HOW TO COMPLETE THIS TASK
In the records below, the line that contains "The width and height of the screenshot is (1366, 768)." marks the start. Copy it and each line after it through the end, exactly, without pictures.

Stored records

_____

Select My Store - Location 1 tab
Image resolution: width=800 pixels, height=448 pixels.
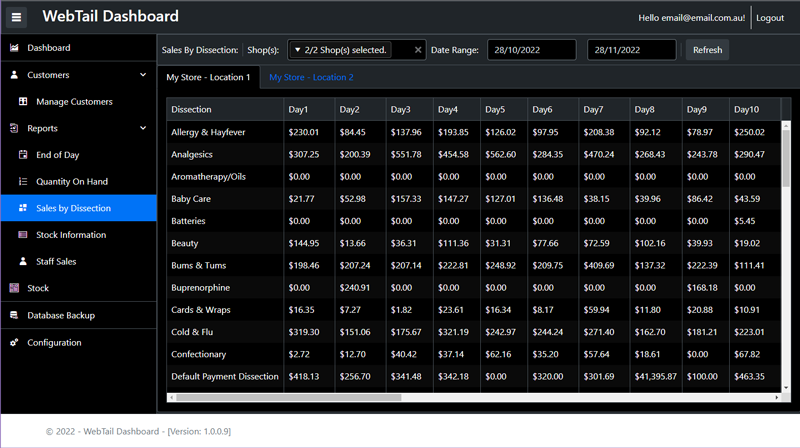pyautogui.click(x=208, y=77)
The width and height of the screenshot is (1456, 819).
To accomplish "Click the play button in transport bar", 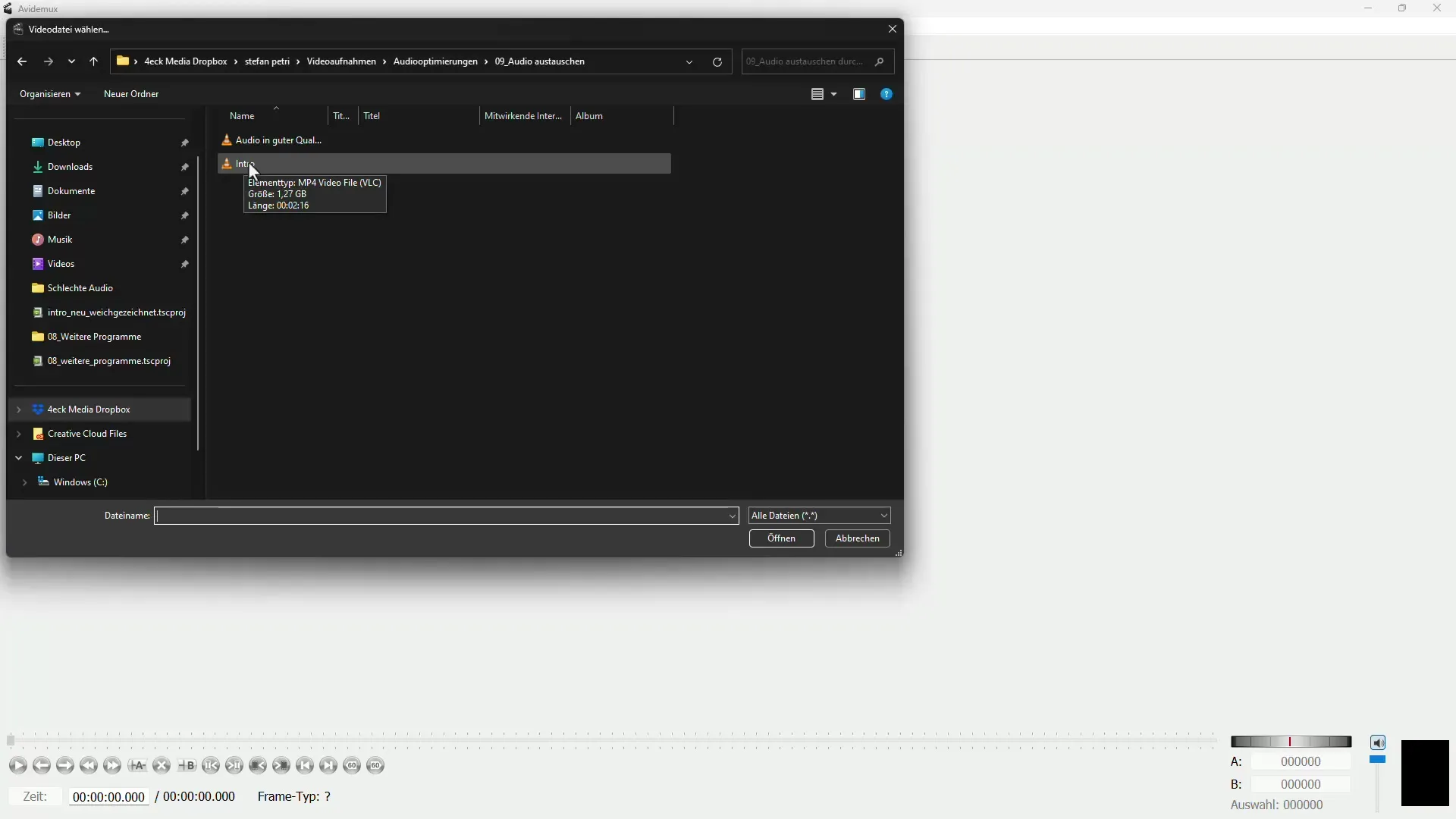I will click(x=18, y=765).
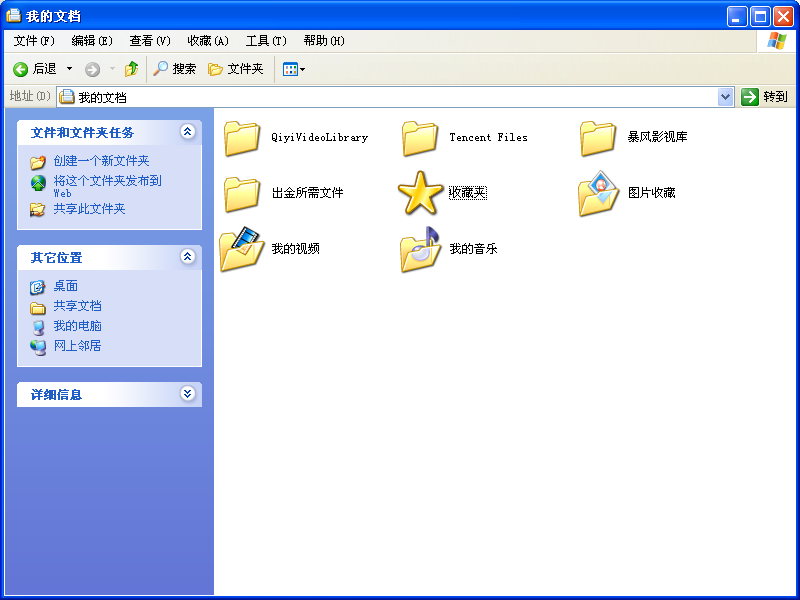
Task: Collapse the 文件和文件夹任务 section
Action: click(x=187, y=132)
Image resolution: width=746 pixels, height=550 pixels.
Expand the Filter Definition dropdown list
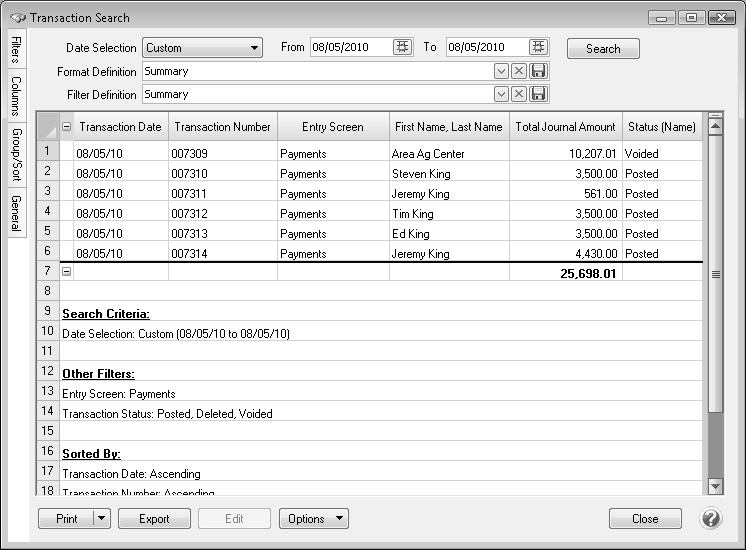[501, 94]
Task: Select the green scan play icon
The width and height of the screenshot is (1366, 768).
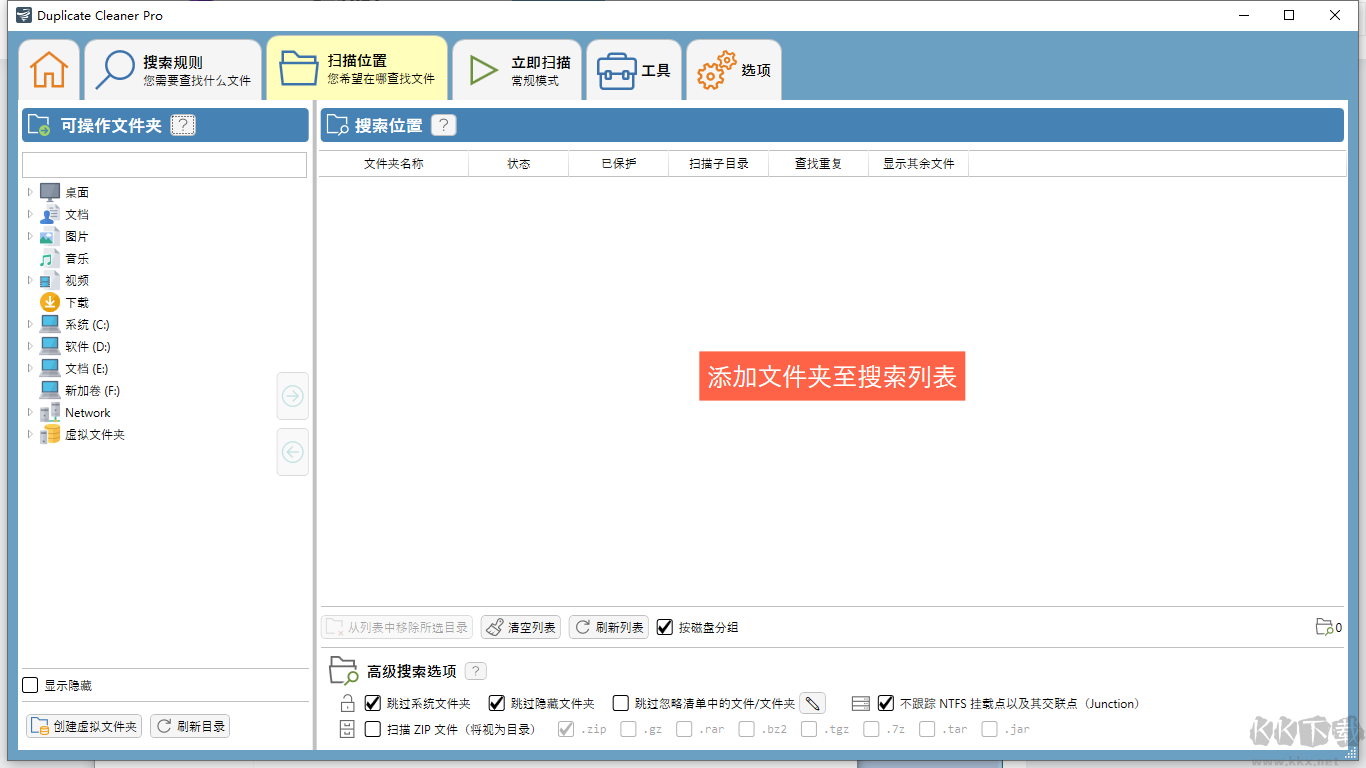Action: 483,68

_____

ANSWER SECTION
The width and height of the screenshot is (1366, 768).
Action: 483,68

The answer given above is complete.